((

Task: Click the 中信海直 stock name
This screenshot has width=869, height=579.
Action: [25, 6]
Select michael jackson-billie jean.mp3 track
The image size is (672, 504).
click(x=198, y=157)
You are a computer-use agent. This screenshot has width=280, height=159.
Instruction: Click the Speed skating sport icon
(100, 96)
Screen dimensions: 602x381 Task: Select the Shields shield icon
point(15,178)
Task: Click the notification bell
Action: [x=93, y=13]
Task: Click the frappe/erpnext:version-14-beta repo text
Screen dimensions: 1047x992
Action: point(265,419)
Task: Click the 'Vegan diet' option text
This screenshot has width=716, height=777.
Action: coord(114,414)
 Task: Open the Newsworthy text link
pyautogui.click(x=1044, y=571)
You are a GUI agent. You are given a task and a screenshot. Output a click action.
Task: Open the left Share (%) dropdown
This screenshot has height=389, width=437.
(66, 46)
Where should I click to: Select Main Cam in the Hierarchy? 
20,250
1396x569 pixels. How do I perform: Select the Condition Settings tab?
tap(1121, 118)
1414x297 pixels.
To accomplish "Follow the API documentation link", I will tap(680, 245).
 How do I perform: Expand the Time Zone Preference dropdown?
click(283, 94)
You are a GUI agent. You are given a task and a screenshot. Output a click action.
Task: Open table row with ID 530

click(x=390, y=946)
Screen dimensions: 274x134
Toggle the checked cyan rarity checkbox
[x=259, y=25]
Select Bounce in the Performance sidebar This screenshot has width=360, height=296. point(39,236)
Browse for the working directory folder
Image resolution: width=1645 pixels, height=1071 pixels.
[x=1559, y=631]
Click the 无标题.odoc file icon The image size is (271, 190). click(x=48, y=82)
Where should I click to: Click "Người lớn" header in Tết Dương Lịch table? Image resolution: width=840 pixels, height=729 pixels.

))

WRITTEN PROBLEM
Copy all the records above word for word, keeping every line as it appears.

RESULT OF THIS EXERCISE
Task: Click the 中信海直 stock name
This screenshot has width=869, height=579.
Action: [25, 6]
Select michael jackson-billie jean.mp3 track
The image size is (672, 504).
click(x=198, y=157)
You are a computer-use agent. This screenshot has width=280, height=159.
Instruction: Click the Speed skating sport icon
(100, 96)
Screen dimensions: 602x381 Task: Select the Shields shield icon
point(15,178)
Task: Click the notification bell
Action: [x=93, y=13]
Task: Click the frappe/erpnext:version-14-beta repo text
Screen dimensions: 1047x992
Action: point(265,419)
Task: Click the 'Vegan diet' option text
This screenshot has width=716, height=777.
Action: coord(114,414)
 Task: Open the Newsworthy text link
pyautogui.click(x=1044, y=571)
You are a GUI agent. You are given a task and a screenshot. Output a click action.
Task: Open the left Share (%) dropdown
This screenshot has height=389, width=437.
(66, 46)
Where should I click to: Select Main Cam in the Hierarchy? 
20,250
1396x569 pixels. How do I perform: Select the Condition Settings tab?
tap(1121, 118)
1414x297 pixels.
To accomplish "Follow the API documentation link", I will tap(680, 245).
 How do I perform: Expand the Time Zone Preference dropdown?
click(283, 94)
You are a GUI agent. You are given a task and a screenshot. Output a click action.
Task: Open table row with ID 530

click(x=390, y=946)
Screen dimensions: 274x134
Toggle the checked cyan rarity checkbox
[x=259, y=25]
Select Bounce in the Performance sidebar This screenshot has width=360, height=296. point(39,236)
Browse for the working directory folder
Image resolution: width=1645 pixels, height=1071 pixels.
[x=1559, y=631]
Click the 无标题.odoc file icon The image size is (271, 190). click(x=48, y=82)
Where should I click to: Click "Người lớn" header in Tết Dương Lịch table? Image resolution: width=840 pixels, height=729 pixels.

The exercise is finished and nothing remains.